Only in America, could a guy from Mexico, immigrate to the United States, study at the University of Pennsylvania’s Wharton Business School and open Sweet Paris, a French creperie in Texas.
That’s the story of 35-year-old Ivan Chavez, who opened Sweet Paris, with his wife Allison, and now has 11 thriving locations, and is looking to expand.
Chavez grew up in Mexico surrounded by creperies on the street. Inspired by them, he bought himself a crepe maker, experimented with several ingredients, and devised his signature crepe recipes.
Now his 11 creperies generate about $1 million each in revenue. Ten of them are situated in Texas, including three in Houston and one each in San Antonio and Austin, and one is based on a licensing agreement at the Vidanta Resort in Mexico.

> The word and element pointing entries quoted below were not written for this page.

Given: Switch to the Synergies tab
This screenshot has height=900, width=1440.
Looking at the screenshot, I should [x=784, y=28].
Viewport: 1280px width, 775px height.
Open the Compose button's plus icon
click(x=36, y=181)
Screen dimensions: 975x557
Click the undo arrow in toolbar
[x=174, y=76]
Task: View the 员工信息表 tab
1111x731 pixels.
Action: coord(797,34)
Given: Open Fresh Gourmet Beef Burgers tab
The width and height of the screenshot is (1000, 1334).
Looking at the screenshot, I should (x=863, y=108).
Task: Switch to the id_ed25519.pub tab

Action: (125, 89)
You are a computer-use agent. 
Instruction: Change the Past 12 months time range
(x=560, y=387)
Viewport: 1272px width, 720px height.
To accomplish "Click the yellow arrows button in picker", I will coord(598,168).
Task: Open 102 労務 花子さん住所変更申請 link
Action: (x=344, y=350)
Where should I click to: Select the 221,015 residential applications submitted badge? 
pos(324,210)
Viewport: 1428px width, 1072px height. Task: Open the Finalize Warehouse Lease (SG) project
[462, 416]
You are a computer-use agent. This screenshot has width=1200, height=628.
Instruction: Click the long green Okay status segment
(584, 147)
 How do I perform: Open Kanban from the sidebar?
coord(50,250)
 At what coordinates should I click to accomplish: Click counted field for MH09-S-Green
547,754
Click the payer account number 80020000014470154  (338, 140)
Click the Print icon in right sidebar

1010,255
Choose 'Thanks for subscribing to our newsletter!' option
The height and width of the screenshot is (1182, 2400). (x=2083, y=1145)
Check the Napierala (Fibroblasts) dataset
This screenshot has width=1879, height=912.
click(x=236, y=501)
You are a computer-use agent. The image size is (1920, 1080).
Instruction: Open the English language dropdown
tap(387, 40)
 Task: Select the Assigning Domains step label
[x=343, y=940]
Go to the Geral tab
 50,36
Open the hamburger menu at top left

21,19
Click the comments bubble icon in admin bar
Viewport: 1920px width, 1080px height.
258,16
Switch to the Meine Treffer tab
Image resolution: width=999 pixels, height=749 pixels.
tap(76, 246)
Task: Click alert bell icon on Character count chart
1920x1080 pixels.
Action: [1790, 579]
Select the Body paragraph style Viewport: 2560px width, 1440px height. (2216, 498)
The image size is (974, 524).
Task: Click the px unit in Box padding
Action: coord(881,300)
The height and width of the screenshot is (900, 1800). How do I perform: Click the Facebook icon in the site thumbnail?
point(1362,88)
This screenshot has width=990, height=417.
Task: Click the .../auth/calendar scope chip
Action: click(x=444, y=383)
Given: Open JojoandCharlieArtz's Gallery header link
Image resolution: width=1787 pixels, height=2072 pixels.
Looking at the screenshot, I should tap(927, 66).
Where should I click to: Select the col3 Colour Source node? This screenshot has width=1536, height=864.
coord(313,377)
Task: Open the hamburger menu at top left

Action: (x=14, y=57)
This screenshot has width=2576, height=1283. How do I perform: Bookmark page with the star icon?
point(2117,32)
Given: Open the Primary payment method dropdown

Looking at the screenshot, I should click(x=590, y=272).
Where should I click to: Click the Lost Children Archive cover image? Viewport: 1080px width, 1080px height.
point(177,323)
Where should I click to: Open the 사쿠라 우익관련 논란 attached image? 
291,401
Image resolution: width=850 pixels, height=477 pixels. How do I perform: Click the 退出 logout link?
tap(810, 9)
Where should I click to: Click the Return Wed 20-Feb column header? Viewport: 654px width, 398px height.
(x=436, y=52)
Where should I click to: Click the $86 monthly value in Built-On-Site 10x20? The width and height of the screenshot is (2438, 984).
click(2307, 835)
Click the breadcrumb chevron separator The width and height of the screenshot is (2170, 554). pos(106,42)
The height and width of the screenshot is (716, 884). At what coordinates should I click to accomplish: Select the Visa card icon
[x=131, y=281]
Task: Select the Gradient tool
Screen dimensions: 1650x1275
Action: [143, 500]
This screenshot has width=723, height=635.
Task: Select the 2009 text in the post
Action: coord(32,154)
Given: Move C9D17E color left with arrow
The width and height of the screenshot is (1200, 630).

Of the 10 located in Texas, four are company-owned and six are franchised. And Chavez has already signed agreements with franchisees to venture into Oklahoma City and Tulsa.
He’s strategically exploring Florida, Las Vegas, Nevada and California to extend Sweet Paris’ reach in several directions.
Why did he turn to franchising? He was reluctant to explore it and relinquish control, but Kevin Hogan of LDC Franchising convinced him that if he managed the relationship with franchisees from day one and let them know they were buying access to his customers, it could succeed.
Chavez admits candidly that it hasn’t been easy to always maintain control, but “we drilled down on training” to ensure consistency. Moreover, he and Allison visit the franchisee every six weeks and review a check list of 333 points—he’s quite precise about that number—that must be adhered to.
The biggest issue with franchising, Chavez notes, “”is getting the right managers.”
Chavez worked for a large hospitality company for six years and saved his money. When he opened his first Sweet Paris in Houston in 2012, he tapped the $300,000 that he had banked. Talk about making the American Dream come true.
Opening up a Sweet Paris outlet entails a $45,000 franchise fee with a 5% royalty. It usually costs between $750,000 and $900,000 to get if off the ground, but Chavez says that landlords often give a discount to attract it, which can lower the cost by as much as $200,000.
One reason why Sweet Paris has prospered is that patrons need an alternative to dining out on the same- old, same-old menus of burgers, tacos and pizza. “There’s a novelty to dining on crepes. Many of our consumers are younger and they’ve never had one before,” he says.
And about 75% of its clientele is female. The misconception for men is that crepes won’t fill you up, though Chavez vows that they can.
Besides crepes, the menu offers waffles, soups, salads, milkshakes and beer and wine. The average ticket price is $18 and most items cost about $10.
It generates most of its revenue at breakfast and lunch.
The pandemic shuttered all of its locations temporarily and forced it to make adjustments. As a result, it transformed, through the start of the pandemic, into what Chavez calls “a take-out only restaurant.”
Pre-pandemic takeout orders were only 1.5%, and it had no online ordering and partnered with only one third-party deliverer. That has all changed.
Now its revenue has returned to pre-pandemic levels. He attributes its bounce back to its ability to “establish itself as a safe place to eat with extraordinary health and cleanliness standards.”
It invested in digital sales, switched to a new online ordering system, connected with Uber Eats and DoorDash and introduced curb side pick-up. “Now our take-out sales hover around 15% of revenue, sometimes more,” he notes.
Currently, its patios fill up fastest, but all Sweet Paris locations are open for indoor dining with 75% capacity in Texas, up from previous 25% and then 50% capacity.
Chavez attributes the bounce back to many customers feeling locked in due to the pandemic. “They can’t get away so to be different they go to Sweet Paris in lieu of going to Paris,” he quips.
In fact, its revenues are up 10% over last year. He says guests are being more selective about how often they dine out, and now eating out is a special occasion.
Customer feedback on Yelp.com included Joshua from Houston who wrote, “No matter what you’re looking for, sweet or savory, they have it.” And Angel from Houston sang the praises of the vegan crepe, which he found filling, tasty and healthy.
By end of 2021, Chavez expects to add three franchises and has been looking to add a new company-owned Sweet Paris in Dallas, where they could add as many as five locations.
The key to its continued success, Chavez says, is “evolve and evolve, constantly tweaking with our menu, listening to our customers, and adapting the design.”